Species of flowering plant

Darwinia purpurea, commonly known as the rose darwinia, is a species of flowering plant in the family Myrtaceae and is endemic to the southwest of Western Australia. It is a spreading shrub with linear leaves and dense heads of red or yellow flowers surrounded by many overlapping involucral bracts.

==Description==
Darwinia purpurea is a spreading shrub that typically grows to height of 10–50 cm and has many branches. Its leaves are linear, 2–4 mm long, the upper surface flat and the lower surface convex. The flowers are arranged in dense, hemispherical heads surrounded by a large number of overlapping egg-shaped or spatula-shaped involucral bracts that are slightly longer than the flowers. The sepal tube is about 4 mm long with small, scale-like lobes, the petals about 2 mm long. Flowering occurs from July to December.

==Taxonomy==
This species was first formally described in 1838 by Stephan Endlicher who gave it the name Polyzone purpurea in Stirpium Australasicarum Herbarii Hugeliani Decades Tres.

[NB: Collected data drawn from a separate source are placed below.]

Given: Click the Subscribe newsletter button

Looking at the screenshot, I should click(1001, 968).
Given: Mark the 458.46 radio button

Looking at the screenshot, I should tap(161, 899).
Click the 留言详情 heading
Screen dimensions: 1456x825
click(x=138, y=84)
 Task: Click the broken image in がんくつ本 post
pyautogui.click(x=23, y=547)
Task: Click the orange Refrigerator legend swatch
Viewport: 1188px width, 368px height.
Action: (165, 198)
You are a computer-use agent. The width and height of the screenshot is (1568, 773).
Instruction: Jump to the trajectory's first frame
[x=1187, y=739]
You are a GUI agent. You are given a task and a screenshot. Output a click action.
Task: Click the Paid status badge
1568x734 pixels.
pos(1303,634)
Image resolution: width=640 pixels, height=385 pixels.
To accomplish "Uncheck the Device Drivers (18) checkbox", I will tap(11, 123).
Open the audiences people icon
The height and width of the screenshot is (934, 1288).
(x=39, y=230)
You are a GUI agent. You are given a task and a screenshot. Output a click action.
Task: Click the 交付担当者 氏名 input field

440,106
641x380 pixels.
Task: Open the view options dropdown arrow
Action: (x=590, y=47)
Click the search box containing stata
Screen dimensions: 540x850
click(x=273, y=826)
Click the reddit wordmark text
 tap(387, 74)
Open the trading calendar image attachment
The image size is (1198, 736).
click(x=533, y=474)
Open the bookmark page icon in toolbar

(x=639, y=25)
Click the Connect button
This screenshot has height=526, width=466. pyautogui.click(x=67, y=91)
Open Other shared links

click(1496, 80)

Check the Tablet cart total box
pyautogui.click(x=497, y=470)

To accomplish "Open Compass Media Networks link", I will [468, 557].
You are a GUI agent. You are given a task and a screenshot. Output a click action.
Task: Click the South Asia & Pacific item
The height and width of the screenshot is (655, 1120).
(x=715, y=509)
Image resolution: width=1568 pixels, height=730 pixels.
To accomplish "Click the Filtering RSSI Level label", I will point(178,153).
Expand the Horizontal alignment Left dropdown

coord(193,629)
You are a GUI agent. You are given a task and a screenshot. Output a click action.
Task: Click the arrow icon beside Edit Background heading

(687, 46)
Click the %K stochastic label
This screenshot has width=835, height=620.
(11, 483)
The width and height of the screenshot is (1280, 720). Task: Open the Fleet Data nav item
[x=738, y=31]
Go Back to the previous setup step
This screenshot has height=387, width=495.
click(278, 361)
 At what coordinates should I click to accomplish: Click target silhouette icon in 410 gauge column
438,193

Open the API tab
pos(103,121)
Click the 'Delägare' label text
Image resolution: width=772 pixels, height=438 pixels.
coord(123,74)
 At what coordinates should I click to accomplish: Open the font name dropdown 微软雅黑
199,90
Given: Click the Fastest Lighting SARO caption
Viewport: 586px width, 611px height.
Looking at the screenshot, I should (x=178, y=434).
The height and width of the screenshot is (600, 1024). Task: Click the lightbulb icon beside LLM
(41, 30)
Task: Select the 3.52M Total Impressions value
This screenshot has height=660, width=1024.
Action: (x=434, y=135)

In 1865, George Bentham changed the name to Darwinia purpurea in Journal of the Linnean Society, Botany. The specific epithet (purpurea) means "purple".

==Distribution and habitat==
Rose darwinia is often found on undulating plains and amongst granite outcrops in the Avon Wheatbelt, Coolgardie, Geraldton Sandplains and Yalgoo of south-western Western Australia, where it grows in sandy or lateritic soils.